→ Instructions to follow
Transcribe all the lines below exactly. Omit the pictures.

→ Data for processing

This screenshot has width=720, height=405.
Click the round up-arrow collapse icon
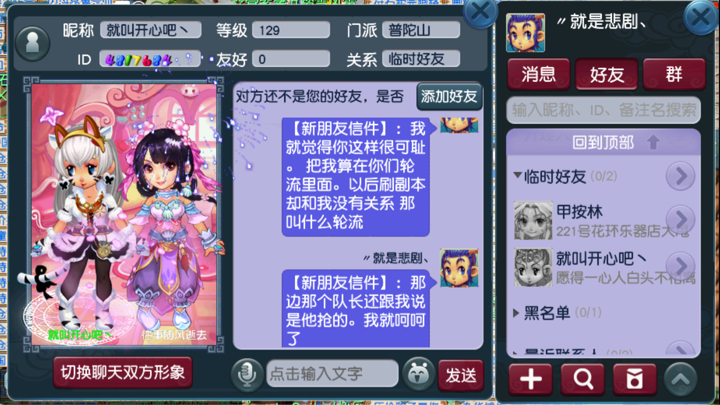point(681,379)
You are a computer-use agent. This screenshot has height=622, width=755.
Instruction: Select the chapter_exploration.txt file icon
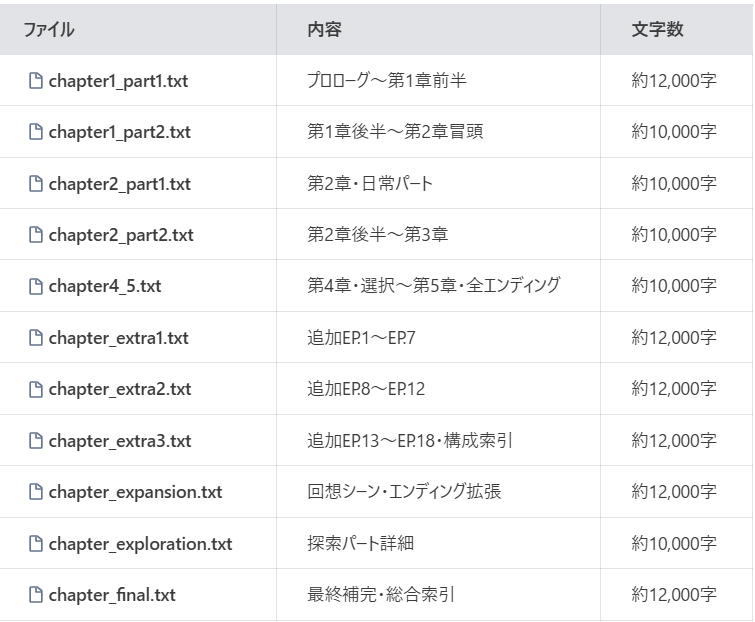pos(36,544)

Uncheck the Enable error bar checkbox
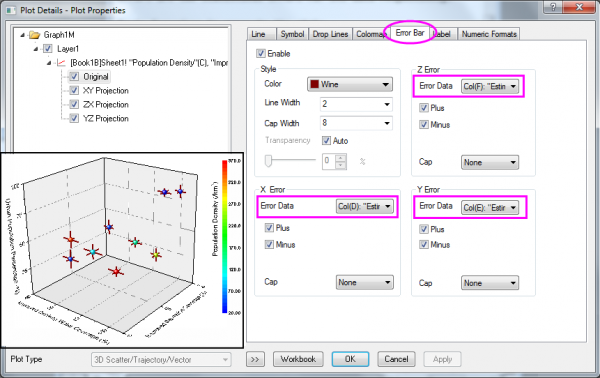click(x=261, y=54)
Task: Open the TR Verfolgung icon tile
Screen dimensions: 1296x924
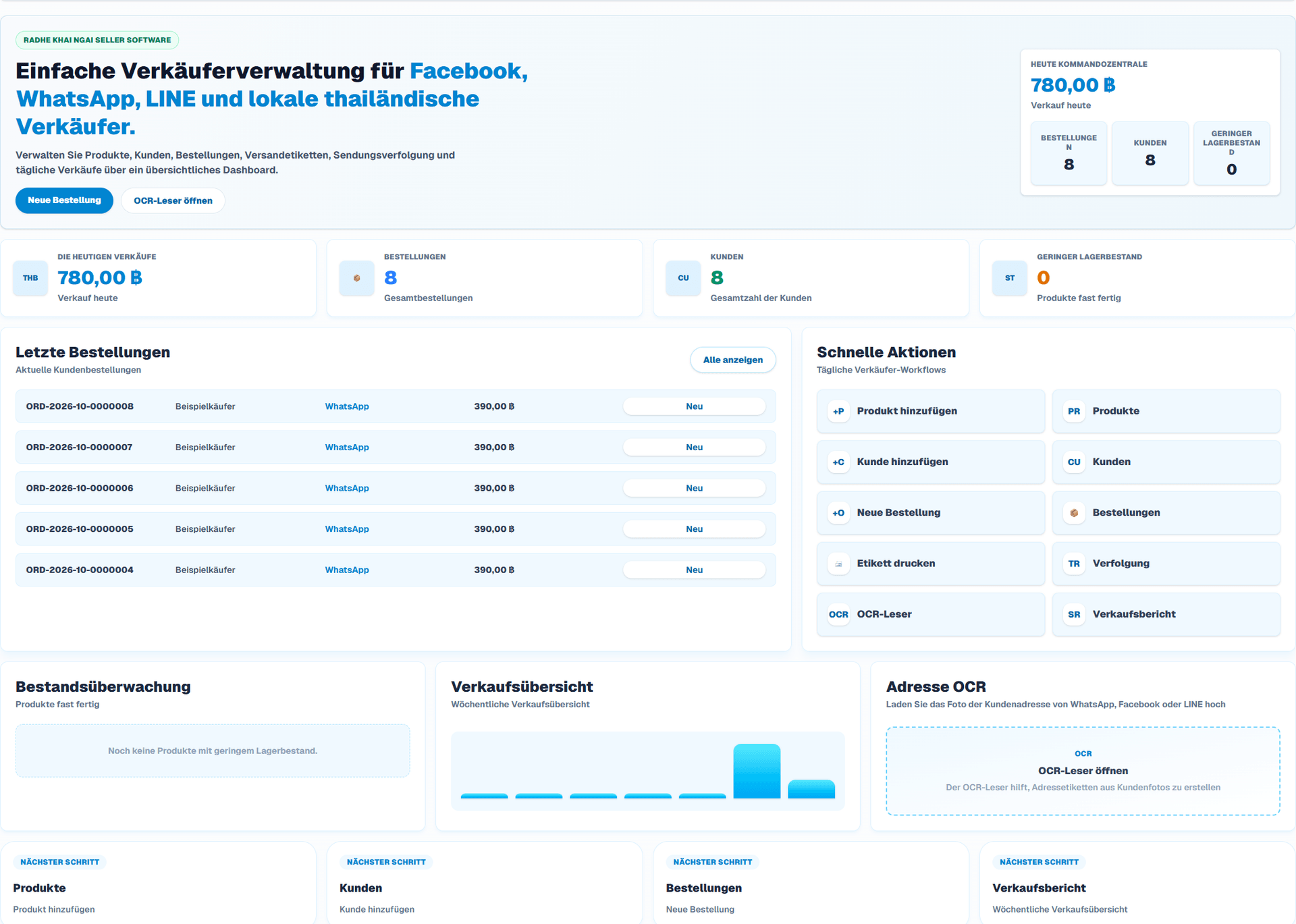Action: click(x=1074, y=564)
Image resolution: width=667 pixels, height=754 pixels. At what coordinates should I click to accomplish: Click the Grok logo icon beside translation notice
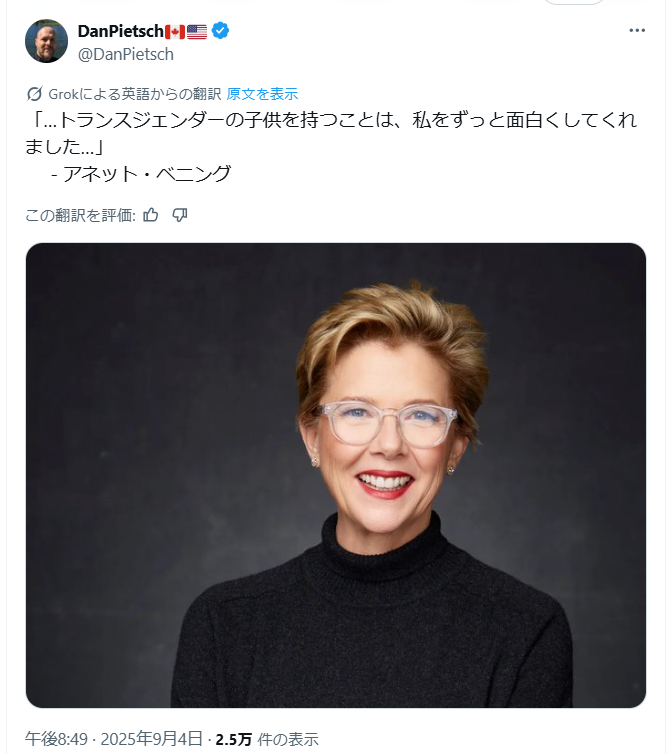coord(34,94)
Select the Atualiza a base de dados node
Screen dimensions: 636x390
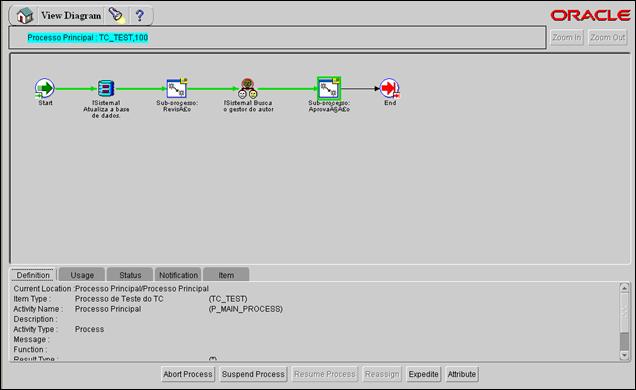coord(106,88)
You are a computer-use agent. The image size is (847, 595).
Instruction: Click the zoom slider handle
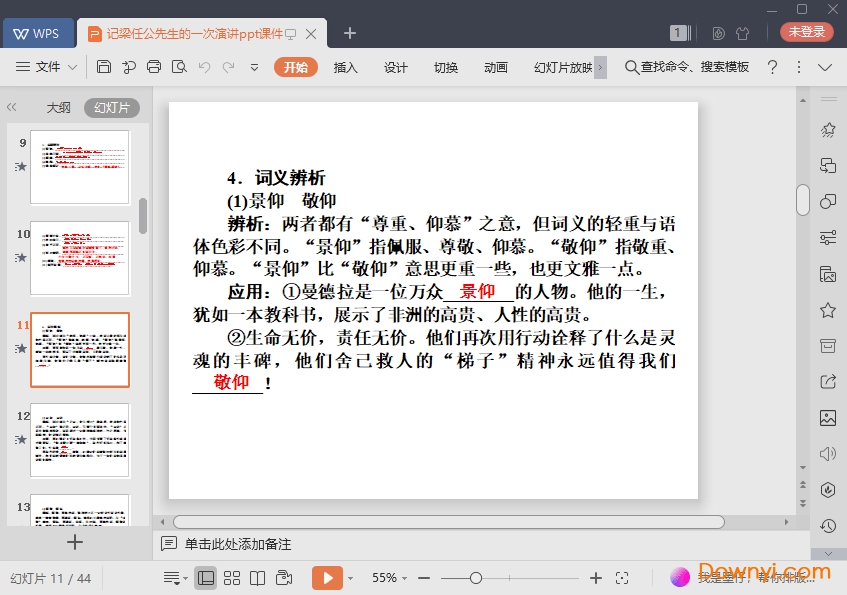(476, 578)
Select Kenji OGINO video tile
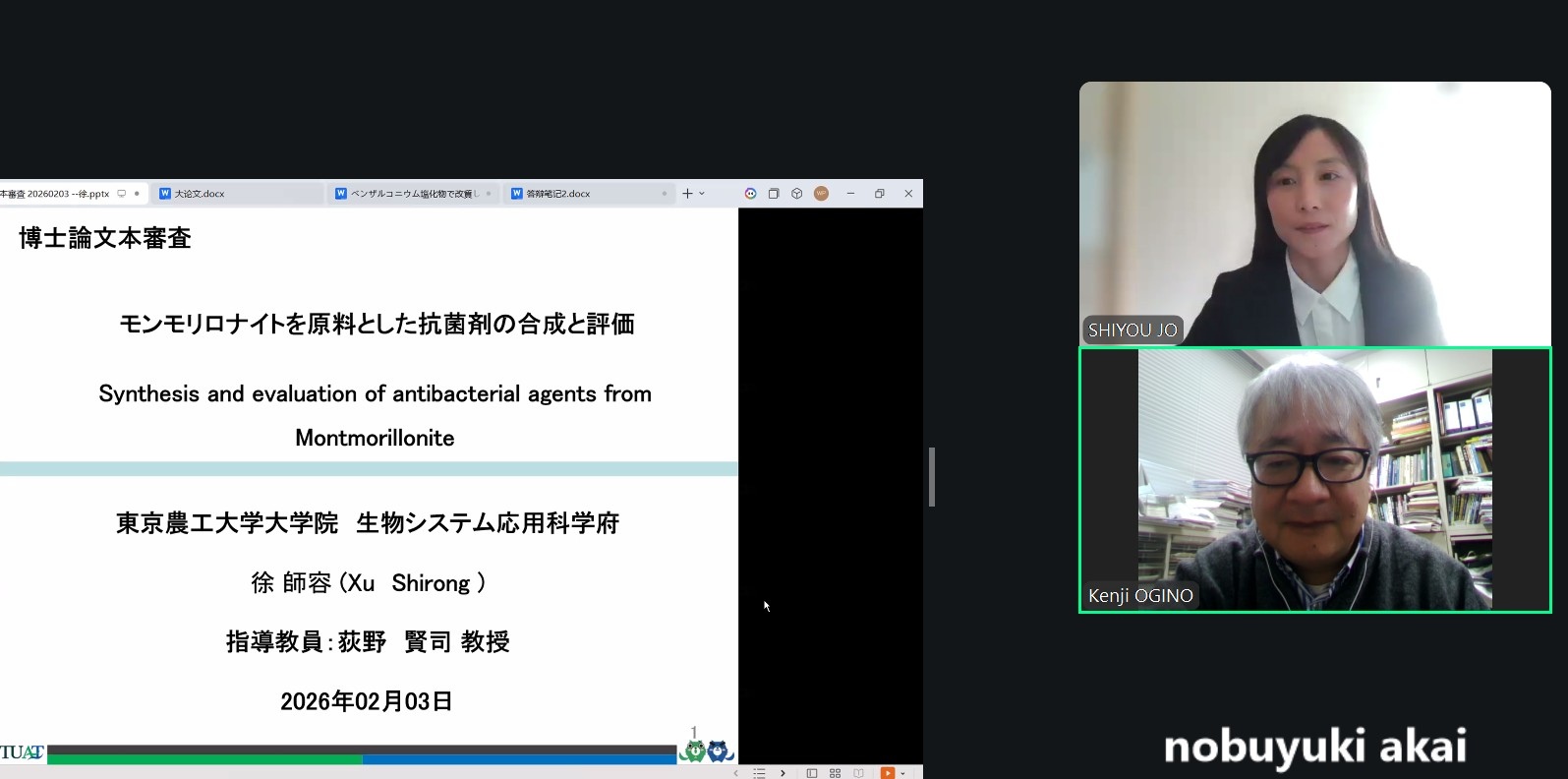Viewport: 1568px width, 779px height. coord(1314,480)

→ Expected answer
This screenshot has width=720, height=405.
Click the round up-arrow collapse icon
point(681,379)
You are a computer-use agent. This screenshot has height=622, width=755.
Instruction: Select the chapter_exploration.txt file icon
pos(36,544)

Uncheck the Enable error bar checkbox
click(x=261, y=54)
Task: Open the TR Verfolgung icon tile
Screen dimensions: 1296x924
Action: click(x=1074, y=564)
Image resolution: width=667 pixels, height=754 pixels. At what coordinates should I click to accomplish: Click the Grok logo icon beside translation notice
coord(34,94)
Select the Atualiza a base de dados node
Screen dimensions: 636x390
coord(106,88)
You are a computer-use agent. The image size is (847, 595).
Instruction: Click the zoom slider handle
(476, 578)
Select Kenji OGINO video tile
Viewport: 1568px width, 779px height. coord(1314,480)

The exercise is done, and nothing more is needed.